### Passage provided:
--- START ---

The beast is back. In the week that Penguin produces its edition of The Irving Judgment (£7.99; proceeds to the Royal Marsden Hospital), disgraced historian David Irving has issued an "action report" to his backers from his Florida bunker. In court reports and a vainglorious "radical's diary", Irving puts his own spin on the Lipstadt libel trial. His bulletin seethes that Penguin's defence team "went to great pains to preserve a 'non-Jewish' image" in court. Maybe they should have had to wear the yellow star? The most curious part of this self-written fanzine comes when Irving reprints John Keegan's apologia for his career in the Daily Telegraph - complete with the paper's logo. Does Conrad Black approve of this link with the world's most famous Holocaust denier (section 13.95 of the judgment)?

* Two daughters are scheduled to have their say on famous fathers this autumn: Tina Sinatra remembers Frank in My Father's Daughter (Simon & Schuster), a memoir said to be "revealing, sometimes shocking". And Margaret Salinger will reflect on J D in Dream Catcher, from Washington Square Books. No UK publisher as yet, but with amazon.com it hardly matters.

--- END ---

### Exercise instructions:
(A) In the publishing column, which hospital receives the proceeds from Penguin's edition of The Irving Judgment?
(B) Reproduce a section of the publishing column, beginning at the words "The beast is" and stopping after "of the judgment)?".
(C) Carry on the publishing column past its final sentence.

### Dataset content:
--- START ---

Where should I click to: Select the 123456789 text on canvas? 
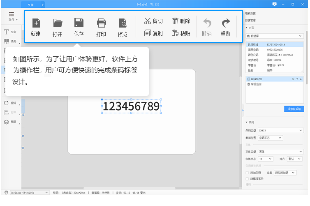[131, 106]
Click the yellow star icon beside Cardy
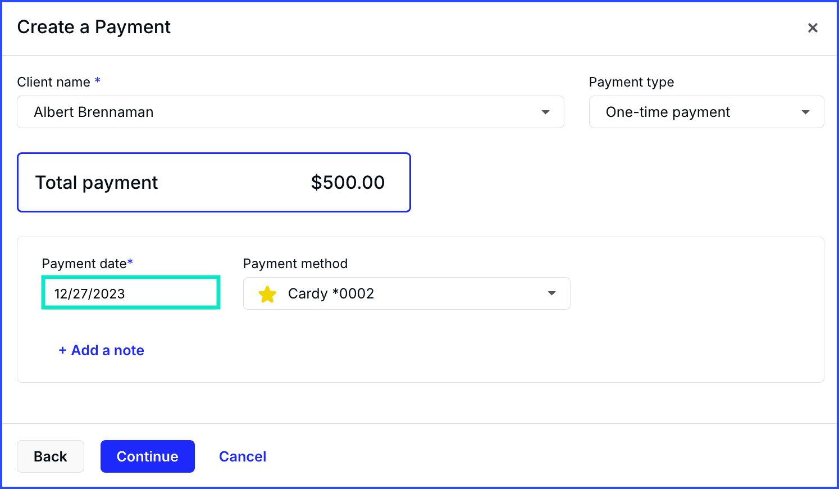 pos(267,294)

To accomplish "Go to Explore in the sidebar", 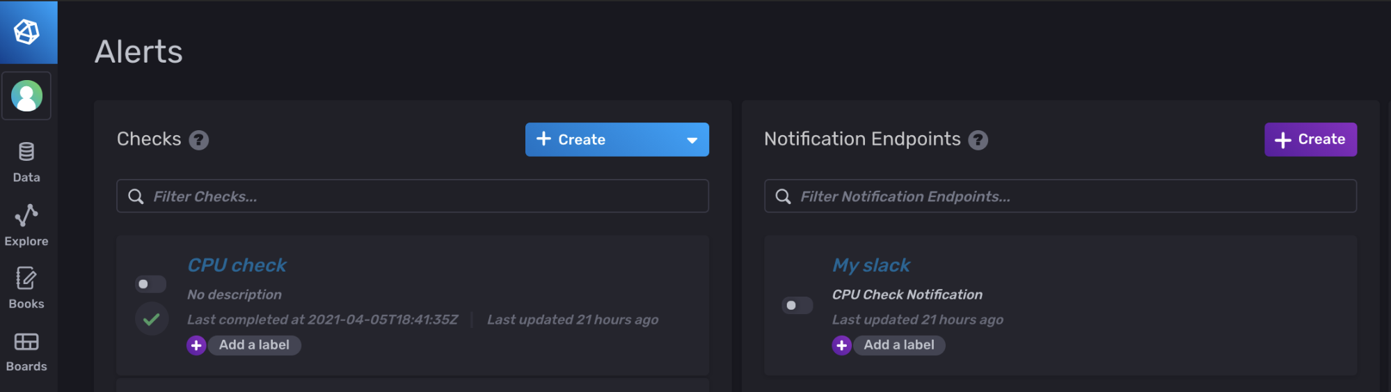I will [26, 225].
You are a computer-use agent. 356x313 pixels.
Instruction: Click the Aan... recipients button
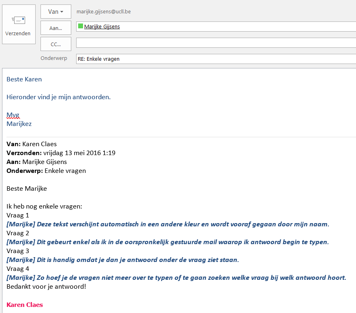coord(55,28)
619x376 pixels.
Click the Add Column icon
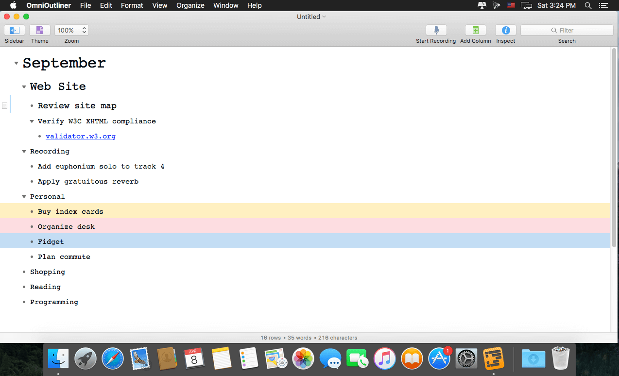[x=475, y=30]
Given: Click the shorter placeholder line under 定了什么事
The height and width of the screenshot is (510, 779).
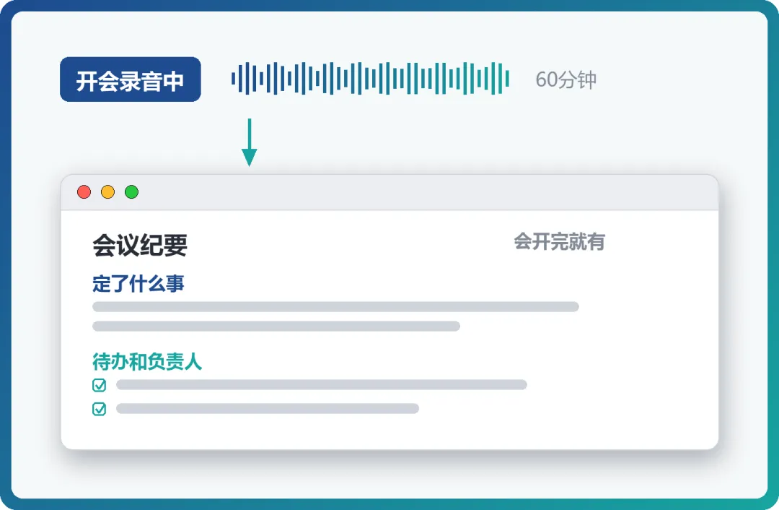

--- END ---

### Outputs by task:
(A) The Royal Marsden Hospital.

(B)
The beast is back. In the week that Penguin produces its edition of The Irving Judgment (£7.99; proceeds to the Royal Marsden Hospital), disgraced historian David Irving has issued an "action report" to his backers from his Florida bunker. In court reports and a vainglorious "radical's diary", Irving puts his own spin on the Lipstadt libel trial. His bulletin seethes that Penguin's defence team "went to great pains to preserve a 'non-Jewish' image" in court. Maybe they should have had to wear the yellow star? The most curious part of this self-written fanzine comes when Irving reprints John Keegan's apologia for his career in the Daily Telegraph - complete with the paper's logo. Does Conrad Black approve of this link with the world's most famous Holocaust denier (section 13.95 of the judgment)?

(C)
* Harry Potter may have set the tills ringing, but his website offers little in the way of magic. More can be expected of the official Roald Dahl website. It will provide information on the author along with resource packs for teachers, and be used to create an online, worldwide Roald Dahl Club. Kabel New Media, the team behind the Peter Rabbit website, will do the creative work.

* The much-respected Morgan Entrekin, publisher of Grove/Atlantic, is to open a London office under the direction of Toby Mundy, now editorial director of Weidenfeld. Entrekin discovered a first novel called Cold Mountain by Charles Frazier and, a decade earlier at Simon & Schuster, published American Psycho by Bret Easton Ellis. With US publishers all seeking an outpost of empire in Britain, and British publishers one in the US, pretty soon they'll have nothing to sell each other.